Monday, June 29, 2026

gardening my mind

my counselor and i rooted out a dying shrub in the landscaped garden of my mind. 

it left a hole larger than i was expecting. 

you see, this shrub didn't look like it was dying. in fact, from one angle the part that was still thriving was growing wild, reaching for new ways to take purchase. it was necessary to remove it because keeping it meant the shrub could potentially choke out other plants or worse, spread disease. 

but now i have a hole larger than i was expecting and i don't know what to do with it. when i scan over the landscape, i no longer feel continuity or ubiquity. now my mind is caught on the substantial void—and the ways it must be filled. 

this poses questions as i am certain you'd agree. what do i fill it with? is my counselor also a gardener, and can help me determine what is best suited to plant there? will the soil first need tending as i emulsify nutrients for optimal growth? if so, what does that look like? or perhaps we can just pick a hardier species of plant, one that is apt to the overall scheme? plant it, water it, and move on. 

and then there is the final option that a fellow gardener of the mind suggested. what if i for now it is enough to fill the hole with more dirt, tend it by plucking weeds that hope to sprout, and allow space for a while? 


Saturday, June 27, 2026

a notable thought

 this morning, a life was saved.


i was looking ahead in my morning walk, glanced down for a moment, and was able to save a pill bug's life by shortening my step a fraction. 

the pill bug continued on its way, unaware anything remarkable had happened. 

this brought to mind that sometimes the tiny things bring great happiness to someone else — and quiet satisfaction to ourselves. 

somewhere today, a child will discover a ladybug. someone is going to pull the first tomato from a backyard garden they have been checking each morning. someone who has been trying for weeks will finally make the connection that lets them tie a shoe. someone will catch the largest fish ever and they won't have to exaggerate the experience. ...there is also someone who will find peace withing by setting a boundary. 

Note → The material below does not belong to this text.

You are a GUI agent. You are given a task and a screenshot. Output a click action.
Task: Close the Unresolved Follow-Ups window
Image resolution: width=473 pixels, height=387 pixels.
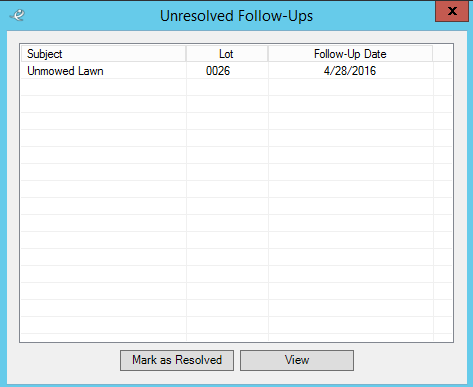452,11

none of these things are newsworthy. yet each moment is notable. together, they keep the world moving forward.

nothing big. 

just things we notice when we pull our eyes from our path ahead for a moment and shorten our step a fraction. 

golden light of gratitude

 thinking about gratitude today...

i have spent so much time moving from one thing to the next asking 'why' and 'how' and 'when.'

somehow i forgot to the time to notice what 'is.'


'is' doesn't ask anything. it doesn't solve anything. it simply acknowledges what has already been settled. resolute. — i feel that is where gratitude presides.


there is a time in the morning where the light surrounding us transitions from a cool, murky blue to warm and golden. — that is what gratitude does. 

it takes the focus from seeing only what the day may bring, to showing what is. 

gratitude doesn't pain the world in gold. it is revealing the small details that were already there and may have been missed due to obscurity by the grade of light. 

Wednesday, June 24, 2026

map and compass

 i lost the map i once navigated life by. 

granted, i had created the map from landmarks and coordinates that were not quality foundational reference points. after all, how can a cartographer have an accurate representation when they are basing their map on the time of lowest elevation as a waymark?

somehow this map has served me well enough that now that it is gone, i am the one feeling misplaced. standing in an open meadow, not certain which direction will give me cover from the elements and unsure which direction leads to home.

i would love for someone to let me use their map, yet i know i wouldn't fully trust its markings and would struggle reading the key. 

must i begin anew?
constructing an atlas from old truths revealed in clarity, incorporating trusted pieces of others' maps,  and adding new wayposts as i navigate through new terrain?
...or is it enough to journey in wanderlust exploring each moment. guided by some well known landmarks and trusting my compass will help me orient? 

i wonder if that is how all maps are made after-all. 



pooled thoughts

 my mind is swimming in pooled thoughts. everything feels fluid and difficult to hold. 

sure, there are thoughts that cling to my skin like a droplet of water, but they are miniscule and difficult to expand into something more. the conclusion i have come to as i am in this state; i will allow the thoughts to ebb and flow as i lay back and tread the waters of my mind. 

hoping the current will lead me somewhere more solidified. 

intangible weight

why is it that we add weight to things that are not tangible? 
i said, "things" which made me realize that perhaps we must add weight to nouns. ...and in that sense a thought, idea, event, or emotion that becomes so heavy, it becomes a noun because it is easier to grasp—yet, harder to hold. 
really though, why is it that the intangible, the unsubstantial, the incorporeal are often the heaviest things we could carry? 

and why does it matter? 

...matter. 

meaning equals matter. 

and matter adds weight. 

what divine design we live in. 


Friday, February 27, 2026

spring preparations

​the last week of february and it is warm enough for my dog and i to sit on the back porch. the sun is bright, but the surrounding crisp air creates a barrier to the sun’s warmth. the birds are busy announcing their plans as they engage in their work to prepare for the upcoming spring soirĂ©e. and dottie and i? we are here for the spectacle and glad that we don’t have to participate in the work.